[Start of Passage shown]
> What's the reasoning behind your assertion ?
Exponentiation laws.
E.g. x^10 = x^8 * x^2 and x^8 = ((x^2)^2)^2
Just because 10 is 1010 binary, hence < 4*2 multiplications.
6e7 should have a 26 bit representation so <52 multiplications needed.
Of course there are even faster implementations which are less exact.
I think that's what you are observing.
edit
Of course a binary calculation should be done with integer x=1000001 without fraction, dividing later thru 10^(6*60) should be easy enough.
update
proof of concept -> here | [reply] [d/l] [select] |
proof of concept -> here
I don't think there's any guarantee that you'll get a more accurate result using that exponentiation approach.
I ran the below script (on perl-5.16 with NV of "double") and found that sometimes your approach gave the best approximation, other times the "left-to-right" variant of your approach gave the best approximation, and other times just doing the series of multiplications gave the best approximation. (See the comments in the script.)
I used the mpfr library as my reference for the correct 15 digit value - calculated with 1000 bits of precision (which is way overkill).
It's true that your approach uses fewer calculations, but some of those squarings stand to really amplify the errors produced by the roundings.
#!perl -l
use strict;
use warnings;
use Math::MPFR qw(:mpfr);
my $e=107;
my $v = "5.34";
Rmpfr_set_default_prec(1000);
mpfr($v, $e);
print lanx($v, $e); # Wins for 5.34 ** 107 & 5.34 ** 100.
print menezes($v, $e); # Wins for 5.231 ** 107 & 5.231 ** 100.
print by_mul($v, $e); # Wins for 5.35 ** 107 & 5.35 ** 100.
[End of Passage shown]
[Start of Provided records]
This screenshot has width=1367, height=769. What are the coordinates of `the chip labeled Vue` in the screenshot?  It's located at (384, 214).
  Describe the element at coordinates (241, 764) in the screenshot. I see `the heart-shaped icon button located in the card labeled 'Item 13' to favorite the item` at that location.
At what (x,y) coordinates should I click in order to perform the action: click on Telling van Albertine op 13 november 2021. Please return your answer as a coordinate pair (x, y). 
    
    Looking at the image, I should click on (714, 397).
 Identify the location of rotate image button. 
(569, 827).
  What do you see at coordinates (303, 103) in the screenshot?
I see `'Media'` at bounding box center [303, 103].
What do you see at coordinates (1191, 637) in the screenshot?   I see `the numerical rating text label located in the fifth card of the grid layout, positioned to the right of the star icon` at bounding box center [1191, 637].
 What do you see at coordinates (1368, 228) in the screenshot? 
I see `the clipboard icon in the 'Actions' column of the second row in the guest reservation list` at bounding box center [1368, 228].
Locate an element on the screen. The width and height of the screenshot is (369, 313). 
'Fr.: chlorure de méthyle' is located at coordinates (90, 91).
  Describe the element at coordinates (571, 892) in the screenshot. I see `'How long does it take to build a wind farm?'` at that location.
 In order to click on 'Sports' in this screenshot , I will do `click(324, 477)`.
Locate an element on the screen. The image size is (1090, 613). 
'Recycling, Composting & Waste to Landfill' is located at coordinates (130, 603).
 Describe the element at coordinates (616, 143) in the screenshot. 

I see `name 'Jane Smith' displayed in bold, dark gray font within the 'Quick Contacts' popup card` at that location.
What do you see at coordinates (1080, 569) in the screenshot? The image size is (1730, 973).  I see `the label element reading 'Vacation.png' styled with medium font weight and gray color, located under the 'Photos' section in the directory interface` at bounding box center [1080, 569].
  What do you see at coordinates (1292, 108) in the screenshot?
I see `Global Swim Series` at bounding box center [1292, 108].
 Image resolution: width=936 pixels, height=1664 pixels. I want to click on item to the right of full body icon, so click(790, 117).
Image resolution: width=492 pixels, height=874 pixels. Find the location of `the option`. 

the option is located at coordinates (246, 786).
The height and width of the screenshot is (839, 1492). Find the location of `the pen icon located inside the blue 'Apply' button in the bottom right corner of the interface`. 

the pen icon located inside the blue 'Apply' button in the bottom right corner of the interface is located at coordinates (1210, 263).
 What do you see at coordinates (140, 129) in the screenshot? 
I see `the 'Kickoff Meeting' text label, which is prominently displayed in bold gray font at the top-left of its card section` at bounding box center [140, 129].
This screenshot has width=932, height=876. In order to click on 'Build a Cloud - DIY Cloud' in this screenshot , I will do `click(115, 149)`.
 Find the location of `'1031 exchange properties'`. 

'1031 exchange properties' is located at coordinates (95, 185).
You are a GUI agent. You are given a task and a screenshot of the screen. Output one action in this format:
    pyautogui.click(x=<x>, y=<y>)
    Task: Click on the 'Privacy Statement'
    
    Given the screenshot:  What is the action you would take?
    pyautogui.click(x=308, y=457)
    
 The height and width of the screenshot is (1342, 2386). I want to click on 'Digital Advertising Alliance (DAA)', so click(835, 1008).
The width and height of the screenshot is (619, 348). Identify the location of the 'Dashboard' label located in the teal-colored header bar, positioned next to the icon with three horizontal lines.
[End of Provided records]
Goals –
a: State whether each of the following statements agrees with the exponentiation discussion, answering yes or no and quoting the words of the text that settle it: (i) the reference value was computed with 1000 bits of precision; (ii) the script was run on perl-5.16; (iii) the exponentiation approach always yielded the best approximation.
b: Transcribe the portion of the exponentiation discussion starting with "E.g. x^10 = x^8" and going on through "<52 multiplications needed.".
The stored items have no connection to the exponentiation discussion.

Results for the exercise –
a:
(i) Yes: "calculated with 1000 bits of precision"
(ii) Yes: "I ran the below script (on perl-5.16 with NV of "double")"
(iii) No: "sometimes your approach gave the best approximation"

b:
E.g. x^10 = x^8 * x^2 and x^8 = ((x^2)^2)^2
Just because 10 is 1010 binary, hence < 4*2 multiplications.
6e7 should have a 26 bit representation so <52 multiplications needed.